I'm using the chrono::high_resolution_clock to do performance measurements. I'm running on Windows 7 using Visual Studio 2013 Express.
Here's the entire "get the time in nanoseconds" function.
/// @brief Get the current time in nanoseconds in some arbitrary epoch.
static uint64_t now()
{
auto point = std::chrono::high_resolution_clock::now();
std::chrono::nanoseconds duration = point.time_since_epoch();
return duration.count();
}
A typical test run takes between 5 and ten seconds. The test looks something like this:
auto before = now();
for(auto nLoop = 0; nLoop < AVeryBigNumber; ++nLoop)
{
perform the test function
}
auto after = now();
auto lapse = after - before;
auto nsecPerFunction = lapse/AVeryBigNumber;
std::cerr << AVeryBigNumber << " iterations in "
<< lapse << " nanoseconds is "
<< nsecPerFunction " nsec./func." << std::endl;
Most of the time it behaves exactly as expected and the results are plausible (the lapse matches wall clock time). Every now and the something goes wrong. The value returned by now() doesn't change so lapse and nsecPerFunction are zero even though the ran several seconds.

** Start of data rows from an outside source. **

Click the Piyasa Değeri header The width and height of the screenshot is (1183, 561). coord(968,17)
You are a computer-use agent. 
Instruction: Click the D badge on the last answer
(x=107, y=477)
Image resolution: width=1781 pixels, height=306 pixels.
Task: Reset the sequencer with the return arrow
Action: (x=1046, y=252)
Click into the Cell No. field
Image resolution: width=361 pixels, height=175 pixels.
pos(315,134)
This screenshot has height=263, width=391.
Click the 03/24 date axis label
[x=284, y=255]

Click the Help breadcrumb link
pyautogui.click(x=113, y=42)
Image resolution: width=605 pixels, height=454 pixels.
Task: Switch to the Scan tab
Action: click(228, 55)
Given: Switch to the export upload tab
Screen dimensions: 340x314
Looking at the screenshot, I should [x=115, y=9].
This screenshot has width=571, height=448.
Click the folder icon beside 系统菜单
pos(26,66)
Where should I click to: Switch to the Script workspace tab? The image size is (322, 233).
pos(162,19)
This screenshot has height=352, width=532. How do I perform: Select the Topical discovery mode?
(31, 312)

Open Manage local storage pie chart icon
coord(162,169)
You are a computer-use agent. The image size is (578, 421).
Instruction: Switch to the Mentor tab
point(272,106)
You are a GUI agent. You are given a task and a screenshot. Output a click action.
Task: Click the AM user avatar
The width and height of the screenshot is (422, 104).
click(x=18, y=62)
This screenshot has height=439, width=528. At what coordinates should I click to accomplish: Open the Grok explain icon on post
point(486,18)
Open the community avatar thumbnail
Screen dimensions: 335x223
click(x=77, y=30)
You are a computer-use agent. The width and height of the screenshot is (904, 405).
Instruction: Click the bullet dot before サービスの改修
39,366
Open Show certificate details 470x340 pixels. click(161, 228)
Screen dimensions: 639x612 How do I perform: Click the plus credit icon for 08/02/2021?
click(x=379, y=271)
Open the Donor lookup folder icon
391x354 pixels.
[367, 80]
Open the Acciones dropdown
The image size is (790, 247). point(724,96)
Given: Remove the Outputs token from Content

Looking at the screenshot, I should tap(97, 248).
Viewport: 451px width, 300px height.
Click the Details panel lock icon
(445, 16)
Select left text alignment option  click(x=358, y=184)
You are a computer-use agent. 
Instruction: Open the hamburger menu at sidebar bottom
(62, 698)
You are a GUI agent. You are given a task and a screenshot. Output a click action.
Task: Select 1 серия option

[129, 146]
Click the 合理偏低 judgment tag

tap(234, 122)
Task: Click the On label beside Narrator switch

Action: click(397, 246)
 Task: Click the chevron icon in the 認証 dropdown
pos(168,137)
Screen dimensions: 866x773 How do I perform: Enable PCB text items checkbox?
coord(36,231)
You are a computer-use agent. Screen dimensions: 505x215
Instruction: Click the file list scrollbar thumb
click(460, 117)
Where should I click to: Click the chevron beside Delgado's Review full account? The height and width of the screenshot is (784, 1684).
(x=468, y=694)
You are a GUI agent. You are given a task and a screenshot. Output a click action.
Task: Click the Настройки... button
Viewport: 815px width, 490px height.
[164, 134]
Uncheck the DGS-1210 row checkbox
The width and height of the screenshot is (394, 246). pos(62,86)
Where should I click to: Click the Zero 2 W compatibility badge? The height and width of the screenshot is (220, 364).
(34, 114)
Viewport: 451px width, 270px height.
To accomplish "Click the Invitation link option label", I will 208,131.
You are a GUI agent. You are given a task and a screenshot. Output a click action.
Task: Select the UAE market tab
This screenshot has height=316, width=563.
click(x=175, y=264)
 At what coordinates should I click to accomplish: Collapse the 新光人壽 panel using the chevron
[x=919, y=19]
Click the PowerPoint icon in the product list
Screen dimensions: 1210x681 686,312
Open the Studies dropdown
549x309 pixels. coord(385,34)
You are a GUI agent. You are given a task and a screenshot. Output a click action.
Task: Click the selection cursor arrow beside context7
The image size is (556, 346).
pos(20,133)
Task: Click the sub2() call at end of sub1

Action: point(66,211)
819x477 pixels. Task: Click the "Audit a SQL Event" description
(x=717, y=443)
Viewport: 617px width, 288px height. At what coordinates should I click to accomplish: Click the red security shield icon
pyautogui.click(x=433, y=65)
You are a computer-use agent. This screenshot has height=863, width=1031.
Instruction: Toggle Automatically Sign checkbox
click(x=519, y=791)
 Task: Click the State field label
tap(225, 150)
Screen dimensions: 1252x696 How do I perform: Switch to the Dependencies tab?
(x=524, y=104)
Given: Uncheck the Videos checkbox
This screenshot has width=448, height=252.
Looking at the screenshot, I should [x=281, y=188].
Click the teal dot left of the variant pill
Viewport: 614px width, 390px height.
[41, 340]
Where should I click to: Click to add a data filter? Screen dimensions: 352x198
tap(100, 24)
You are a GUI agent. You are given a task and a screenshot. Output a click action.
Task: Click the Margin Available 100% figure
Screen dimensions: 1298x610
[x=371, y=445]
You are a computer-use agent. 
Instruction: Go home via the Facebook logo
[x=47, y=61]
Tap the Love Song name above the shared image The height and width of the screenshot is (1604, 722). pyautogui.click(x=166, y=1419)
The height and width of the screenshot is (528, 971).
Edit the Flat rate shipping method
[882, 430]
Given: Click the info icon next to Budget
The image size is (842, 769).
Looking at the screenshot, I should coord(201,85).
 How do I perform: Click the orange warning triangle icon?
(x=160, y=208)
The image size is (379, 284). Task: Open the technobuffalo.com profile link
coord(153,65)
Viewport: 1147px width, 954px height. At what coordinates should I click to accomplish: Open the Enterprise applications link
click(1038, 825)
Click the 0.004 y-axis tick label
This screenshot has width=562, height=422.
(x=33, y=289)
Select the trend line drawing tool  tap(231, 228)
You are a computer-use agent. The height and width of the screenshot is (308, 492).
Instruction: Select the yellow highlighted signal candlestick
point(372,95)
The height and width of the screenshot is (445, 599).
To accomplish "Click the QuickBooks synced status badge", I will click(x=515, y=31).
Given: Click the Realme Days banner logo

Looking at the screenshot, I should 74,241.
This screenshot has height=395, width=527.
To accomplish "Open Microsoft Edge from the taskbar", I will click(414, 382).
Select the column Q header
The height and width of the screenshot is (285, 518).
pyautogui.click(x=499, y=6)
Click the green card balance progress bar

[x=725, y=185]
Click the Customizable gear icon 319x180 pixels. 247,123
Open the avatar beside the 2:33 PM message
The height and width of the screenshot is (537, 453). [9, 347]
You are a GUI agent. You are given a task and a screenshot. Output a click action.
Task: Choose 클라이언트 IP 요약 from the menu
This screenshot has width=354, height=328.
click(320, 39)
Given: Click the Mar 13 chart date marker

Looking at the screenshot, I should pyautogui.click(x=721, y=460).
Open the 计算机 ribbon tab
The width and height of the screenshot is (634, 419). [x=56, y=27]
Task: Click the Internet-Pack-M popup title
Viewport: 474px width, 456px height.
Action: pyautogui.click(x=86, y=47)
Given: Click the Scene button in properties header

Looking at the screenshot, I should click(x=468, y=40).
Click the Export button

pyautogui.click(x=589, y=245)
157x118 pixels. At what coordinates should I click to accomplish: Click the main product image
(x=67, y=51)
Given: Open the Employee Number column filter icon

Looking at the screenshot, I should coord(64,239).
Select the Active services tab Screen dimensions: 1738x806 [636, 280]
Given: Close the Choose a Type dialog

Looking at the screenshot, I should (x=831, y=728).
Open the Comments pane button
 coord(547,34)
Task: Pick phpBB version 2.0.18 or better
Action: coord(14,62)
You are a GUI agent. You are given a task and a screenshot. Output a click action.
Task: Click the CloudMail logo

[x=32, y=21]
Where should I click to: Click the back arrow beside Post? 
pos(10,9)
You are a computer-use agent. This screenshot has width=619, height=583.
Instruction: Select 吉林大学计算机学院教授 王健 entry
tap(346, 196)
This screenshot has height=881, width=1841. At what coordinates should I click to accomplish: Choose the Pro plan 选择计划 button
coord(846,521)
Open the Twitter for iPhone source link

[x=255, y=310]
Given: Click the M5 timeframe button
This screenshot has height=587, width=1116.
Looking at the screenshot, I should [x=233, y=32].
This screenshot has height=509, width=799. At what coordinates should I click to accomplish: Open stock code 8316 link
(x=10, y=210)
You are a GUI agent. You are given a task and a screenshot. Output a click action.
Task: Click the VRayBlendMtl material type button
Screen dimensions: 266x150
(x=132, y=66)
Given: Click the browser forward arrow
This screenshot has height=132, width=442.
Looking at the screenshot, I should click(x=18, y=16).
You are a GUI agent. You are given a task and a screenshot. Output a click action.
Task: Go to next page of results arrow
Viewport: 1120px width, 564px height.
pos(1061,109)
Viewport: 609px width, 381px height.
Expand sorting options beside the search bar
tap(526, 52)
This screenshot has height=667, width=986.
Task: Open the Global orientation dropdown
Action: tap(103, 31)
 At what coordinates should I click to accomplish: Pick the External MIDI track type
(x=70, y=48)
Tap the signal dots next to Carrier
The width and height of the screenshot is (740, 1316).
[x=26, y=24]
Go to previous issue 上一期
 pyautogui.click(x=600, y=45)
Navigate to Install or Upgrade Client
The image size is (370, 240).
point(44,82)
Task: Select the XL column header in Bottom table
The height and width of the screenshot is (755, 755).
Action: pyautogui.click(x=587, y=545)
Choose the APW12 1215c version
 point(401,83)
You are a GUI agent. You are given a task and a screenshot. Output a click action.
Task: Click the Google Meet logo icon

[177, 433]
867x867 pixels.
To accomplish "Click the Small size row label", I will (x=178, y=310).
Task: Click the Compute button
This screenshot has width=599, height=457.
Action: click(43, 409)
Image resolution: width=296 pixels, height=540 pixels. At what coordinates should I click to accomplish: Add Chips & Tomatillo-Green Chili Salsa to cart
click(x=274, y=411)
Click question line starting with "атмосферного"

Once it goes wrong it stays wrong. The test continues to produce bogus results until I log out and back in, or sometimes until I restart the computer.
I would suspect a hardware problem except I've seen it on two separate machines now. Both are 8 core Intel I7 machines.
- Question 1: Does the above code use std::chrono correctly?
- Question 2: Is there a known error in Windows and/or VC12 (Visual studio 2013) that would explain this?
- Question 3: Any suggestions on how to diagnose the problem -- or better yet how to fix it permanently?